Podocyte slit diaphragm-associated proteins play a central role in maintaining the size-selective barrier, and podocyte injury or activation contributes to albuminuria and overt proteinuria in DN. Our results show an increase in nephrin in renal cortex as well as urine in diabetic group, suggesting that slit-pore composition is perturbed by hyperglycemia, inflammation, oxidative stress, and hyperfiltration. Following a change in slit-pore composition, this destabilizes and consequently disrupts the glomerular filtration barrier structure, thereby leading to podocyte loss, nephrinuria, and albuminuria. We hypothesize that, as a protective mechanism, the nephrin expression is upregulated to counteract the loss and maintain the glomerular filtration barrier functional. The MMF treatment enhances the nephrin expression in cortex and prevents its urinary loss. Other studies report that MMF treatment reduces glomerular expression of desmin/MCP-1, increases the expression of nephrin and podocin, prevents the loss of podocytes, attenuates mesangial expansion and profibrotic mRNA expressions, and subsequently reduces urinary albumin excretion [5, 6, 21, 22].

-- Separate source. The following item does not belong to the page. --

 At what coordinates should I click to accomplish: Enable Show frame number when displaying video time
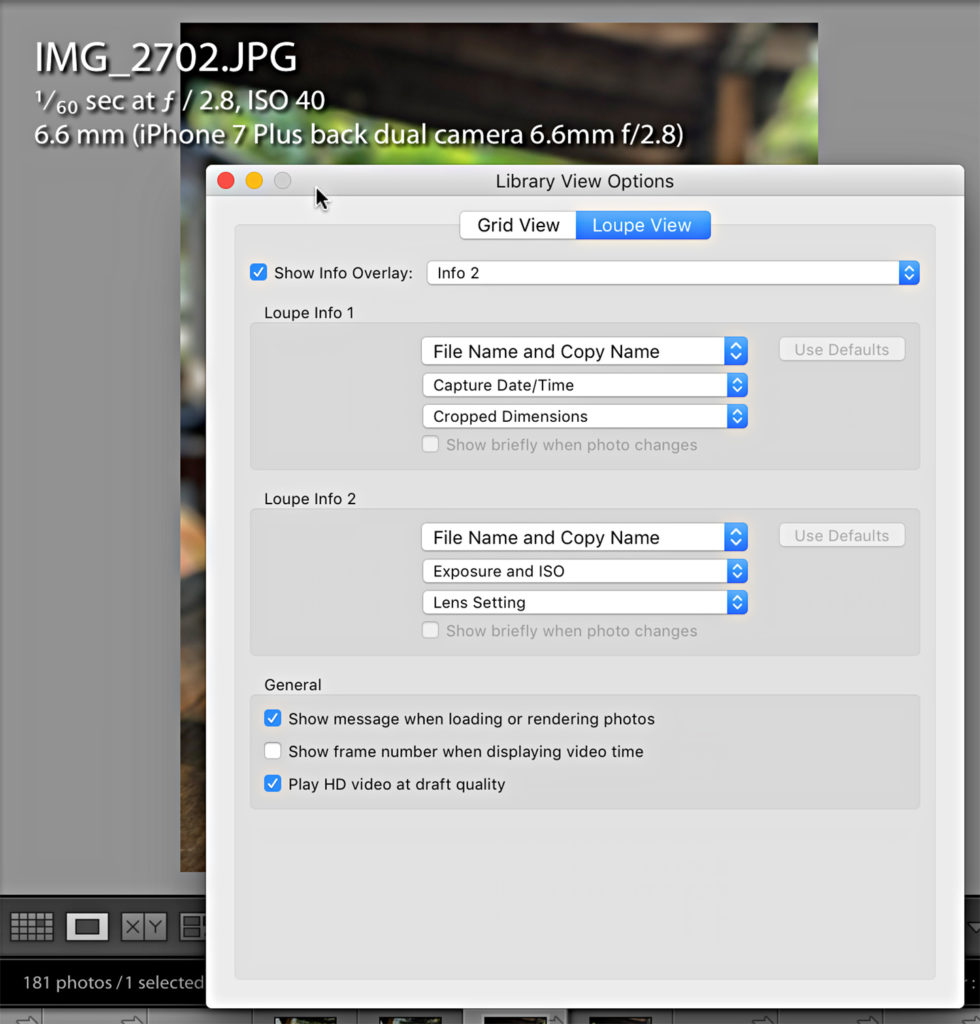click(x=272, y=751)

An interesting finding is that the proinflammatory and profibrotic cytokines in plasma and kidney were decreased by the anti-inflammatory treatment and correlate with the renal function and oxidative stress. Additionally, we show the effect of anti-inflammatory treatment (MMF) on Nrf2 a master regulator of cellular detoxification responses and redox status which has been suggested that may induce anti-inflammatory effects in DN.

5. Conclusions

Our results demonstrate that MMF treatment was able to ameliorate glomerular injury and interstitial fibrosis and minimize inflammation and oxidative stress possibly in Nrf2-Keap1 dependent fashion. Furthermore, our results describe an additional mechanism for anti-inflammatory therapy protection through the Nrf2 pathway and negative regulation of TGF-β1, IL-1β, and IL-6.

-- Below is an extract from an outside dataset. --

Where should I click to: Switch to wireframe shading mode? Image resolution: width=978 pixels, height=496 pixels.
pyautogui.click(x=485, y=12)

The beneficial role of anti-inflammatory treatment in protecting against the loss of nephrin is thought to arise from its antioxidant and anti-inflammatory effects on podocytes. Furthermore, even though previous studies showed a podocyte-protective effect of MMF administration, the underlying mechanism has not been revealed.

Conflict of Interests

The authors declare that they have no competing interests.


This study was supported by the National Council of Science and Technology (CONACYT) Mexico, Research Grants 133232 to Laura-Gabriela Sánchez-Lozada, 167949 to Edilia Tapia, and 155604 to Horacio Osorio-Alonso, and by Fondos del Gasto Directo Autorizado a la Subdirección de Investigación Básica, INC “Ignacio Chávez.”